[Saved entries]
______

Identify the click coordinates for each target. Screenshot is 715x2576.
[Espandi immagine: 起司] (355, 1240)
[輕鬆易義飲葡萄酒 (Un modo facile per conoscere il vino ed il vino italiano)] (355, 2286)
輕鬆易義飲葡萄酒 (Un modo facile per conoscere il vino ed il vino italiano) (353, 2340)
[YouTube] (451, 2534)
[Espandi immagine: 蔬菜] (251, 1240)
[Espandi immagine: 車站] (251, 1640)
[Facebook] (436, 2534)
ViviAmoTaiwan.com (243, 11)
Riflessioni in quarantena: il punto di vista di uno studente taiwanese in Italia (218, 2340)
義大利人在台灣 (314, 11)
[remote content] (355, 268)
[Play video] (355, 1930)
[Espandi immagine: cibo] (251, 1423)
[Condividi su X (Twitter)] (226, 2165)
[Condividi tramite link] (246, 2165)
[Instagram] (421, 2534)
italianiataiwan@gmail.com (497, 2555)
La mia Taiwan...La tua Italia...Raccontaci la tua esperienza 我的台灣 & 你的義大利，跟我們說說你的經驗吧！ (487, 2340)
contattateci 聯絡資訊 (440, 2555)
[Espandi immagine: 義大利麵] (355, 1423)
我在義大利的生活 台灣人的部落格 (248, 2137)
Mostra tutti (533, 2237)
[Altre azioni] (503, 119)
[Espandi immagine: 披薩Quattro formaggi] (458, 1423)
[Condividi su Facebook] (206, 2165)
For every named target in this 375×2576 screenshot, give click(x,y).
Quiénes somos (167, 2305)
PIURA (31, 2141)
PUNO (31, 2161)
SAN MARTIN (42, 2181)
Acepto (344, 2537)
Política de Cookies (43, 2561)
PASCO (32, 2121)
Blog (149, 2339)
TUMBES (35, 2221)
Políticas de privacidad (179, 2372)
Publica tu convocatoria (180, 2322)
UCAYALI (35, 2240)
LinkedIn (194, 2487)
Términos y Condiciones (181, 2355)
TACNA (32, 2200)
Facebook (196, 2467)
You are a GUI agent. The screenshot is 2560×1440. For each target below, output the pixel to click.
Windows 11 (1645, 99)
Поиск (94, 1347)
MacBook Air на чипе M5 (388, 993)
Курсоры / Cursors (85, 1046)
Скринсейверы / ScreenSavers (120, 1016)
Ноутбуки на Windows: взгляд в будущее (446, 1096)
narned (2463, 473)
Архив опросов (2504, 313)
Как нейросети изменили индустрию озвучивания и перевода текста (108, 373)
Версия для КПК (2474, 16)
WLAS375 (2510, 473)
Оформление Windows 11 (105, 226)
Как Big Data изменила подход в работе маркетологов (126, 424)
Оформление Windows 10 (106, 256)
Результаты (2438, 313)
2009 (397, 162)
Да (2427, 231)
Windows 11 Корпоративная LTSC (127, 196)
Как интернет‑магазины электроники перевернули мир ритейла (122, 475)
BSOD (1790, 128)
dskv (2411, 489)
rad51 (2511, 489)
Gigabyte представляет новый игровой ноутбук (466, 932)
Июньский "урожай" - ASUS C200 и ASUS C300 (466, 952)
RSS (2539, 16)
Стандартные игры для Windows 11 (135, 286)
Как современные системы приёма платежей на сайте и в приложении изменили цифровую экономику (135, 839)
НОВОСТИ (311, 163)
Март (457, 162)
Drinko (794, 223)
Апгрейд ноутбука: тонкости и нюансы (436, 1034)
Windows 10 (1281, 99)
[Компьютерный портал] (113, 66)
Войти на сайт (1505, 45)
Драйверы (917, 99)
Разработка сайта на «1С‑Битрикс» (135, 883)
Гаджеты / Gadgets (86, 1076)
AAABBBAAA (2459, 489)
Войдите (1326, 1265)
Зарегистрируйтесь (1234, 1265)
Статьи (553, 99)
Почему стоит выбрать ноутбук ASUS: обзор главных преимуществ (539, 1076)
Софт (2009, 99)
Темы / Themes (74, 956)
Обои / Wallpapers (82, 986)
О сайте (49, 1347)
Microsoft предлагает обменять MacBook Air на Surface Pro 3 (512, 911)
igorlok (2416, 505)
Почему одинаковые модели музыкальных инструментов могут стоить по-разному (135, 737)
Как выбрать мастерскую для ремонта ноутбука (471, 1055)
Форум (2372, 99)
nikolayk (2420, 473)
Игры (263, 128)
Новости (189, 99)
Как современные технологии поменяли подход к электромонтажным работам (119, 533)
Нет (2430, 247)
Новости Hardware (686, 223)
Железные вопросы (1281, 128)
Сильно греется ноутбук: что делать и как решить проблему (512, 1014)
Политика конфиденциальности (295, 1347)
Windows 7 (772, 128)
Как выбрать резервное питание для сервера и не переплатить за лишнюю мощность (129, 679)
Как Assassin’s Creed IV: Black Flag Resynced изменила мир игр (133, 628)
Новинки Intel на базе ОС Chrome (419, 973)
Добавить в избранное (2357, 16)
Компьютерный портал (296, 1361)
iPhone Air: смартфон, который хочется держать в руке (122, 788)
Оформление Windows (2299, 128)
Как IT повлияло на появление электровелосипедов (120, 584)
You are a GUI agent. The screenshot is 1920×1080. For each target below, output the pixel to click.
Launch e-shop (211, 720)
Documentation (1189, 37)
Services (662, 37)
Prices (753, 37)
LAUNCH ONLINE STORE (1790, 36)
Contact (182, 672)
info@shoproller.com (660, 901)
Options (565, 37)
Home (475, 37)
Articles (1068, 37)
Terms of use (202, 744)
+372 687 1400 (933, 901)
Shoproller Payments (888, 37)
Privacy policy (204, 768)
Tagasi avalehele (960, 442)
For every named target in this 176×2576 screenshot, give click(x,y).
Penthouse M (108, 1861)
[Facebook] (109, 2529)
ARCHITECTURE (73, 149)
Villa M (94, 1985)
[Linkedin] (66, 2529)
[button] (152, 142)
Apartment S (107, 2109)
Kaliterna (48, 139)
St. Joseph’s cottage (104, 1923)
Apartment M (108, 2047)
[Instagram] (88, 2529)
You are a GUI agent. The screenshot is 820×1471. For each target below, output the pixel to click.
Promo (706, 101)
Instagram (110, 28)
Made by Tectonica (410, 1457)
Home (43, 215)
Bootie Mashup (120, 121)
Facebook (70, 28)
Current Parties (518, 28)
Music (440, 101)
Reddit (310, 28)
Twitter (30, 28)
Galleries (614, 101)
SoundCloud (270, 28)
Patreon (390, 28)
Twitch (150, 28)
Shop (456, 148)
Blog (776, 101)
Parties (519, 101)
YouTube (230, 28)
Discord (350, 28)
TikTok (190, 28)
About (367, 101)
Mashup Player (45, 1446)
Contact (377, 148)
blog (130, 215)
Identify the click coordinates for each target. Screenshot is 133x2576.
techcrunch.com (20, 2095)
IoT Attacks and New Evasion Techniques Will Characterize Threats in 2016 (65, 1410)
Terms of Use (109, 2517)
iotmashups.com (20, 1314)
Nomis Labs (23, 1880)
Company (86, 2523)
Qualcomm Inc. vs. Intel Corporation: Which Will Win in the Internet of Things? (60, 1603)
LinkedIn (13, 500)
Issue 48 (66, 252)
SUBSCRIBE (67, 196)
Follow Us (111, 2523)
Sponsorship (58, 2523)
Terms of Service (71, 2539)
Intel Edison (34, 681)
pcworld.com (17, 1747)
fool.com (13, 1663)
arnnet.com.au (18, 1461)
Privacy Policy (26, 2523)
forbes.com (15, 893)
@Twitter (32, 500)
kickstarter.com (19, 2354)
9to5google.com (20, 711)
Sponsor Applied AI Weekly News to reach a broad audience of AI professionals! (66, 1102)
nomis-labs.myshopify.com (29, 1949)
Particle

______

WHAT TO DO: Copy each line above that contains the word "Will".

RESULT FOR THIS EXERCISE:
IoT Attacks and New Evasion Techniques Will Characterize Threats in 2016 (65, 1410)
Qualcomm Inc. vs. Intel Corporation: Which Will Win in the Internet of Things? (60, 1603)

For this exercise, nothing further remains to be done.